How does Paragard work?
The ParaGard IUD is a small, T-shaped device that is placed in the uterus to provide protection against pregnancy. The device was manufactured by Teva Pharmaceutical Industries until 2017; it is now manufactured by CooperSurgical. The manufacturers of the copper IUD promote it as a hormone-free alternative option for women who may have experienced side effects when using hormonal birth control. Instead of using hormones as the active agent, the device is made from polyethylene (plastic) that is in the shape of a “T” and wrapped in copper. The copper acts as the ingredient that prevents pregnancies. According to the product’s label, ParaGard IUDs are indicated for intrauterine contraception for up to 10 years.

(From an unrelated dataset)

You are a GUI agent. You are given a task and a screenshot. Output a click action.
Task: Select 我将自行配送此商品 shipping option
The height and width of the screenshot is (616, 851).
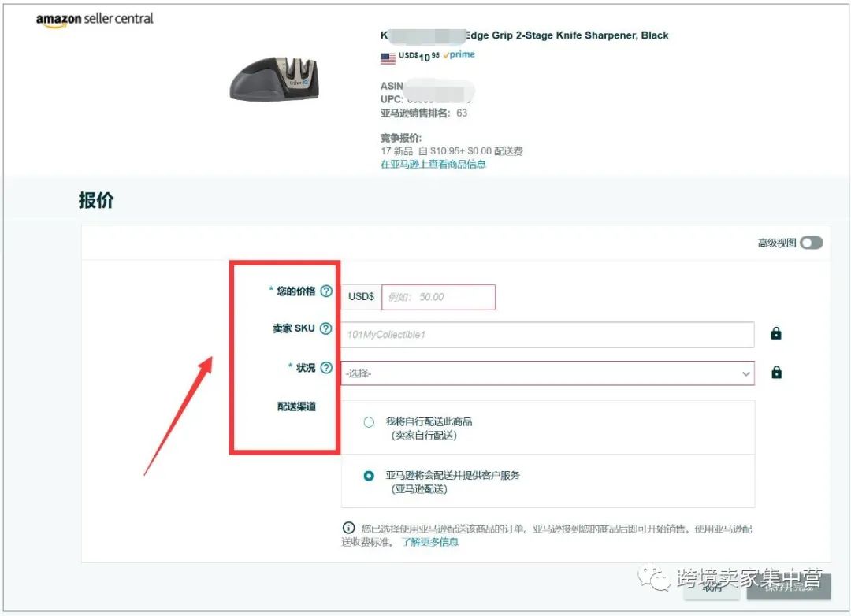tap(368, 422)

Women across the country who were implanted with ParaGard IUD’s have filed individual lawsuits alleging that the ParaGard IUDs are defective and can break when the device is removed. Women who experience breakage of the IUD may suffer from any of the following complications:
- Piece of the IUD becomes embedded in the uterus
- Invasive surgeries to remove the broken IUD
- Hysteroscopy and Hysterectomy procedures
- Perforation of the uterus
- Migration of the broken piece of the IUD
- Reproductive health concerns
Reports indicate that more than 1,600 complaints of breakage have been reported to the FDA since 2010. Women who have filed individual lawsuits after experiencing breakage of their copper IUDs allege that the ParaGard IUDs are defectively designed, and that the manufacturer failed to warn women and their doctors that the nonhormonal IUD may break during removal.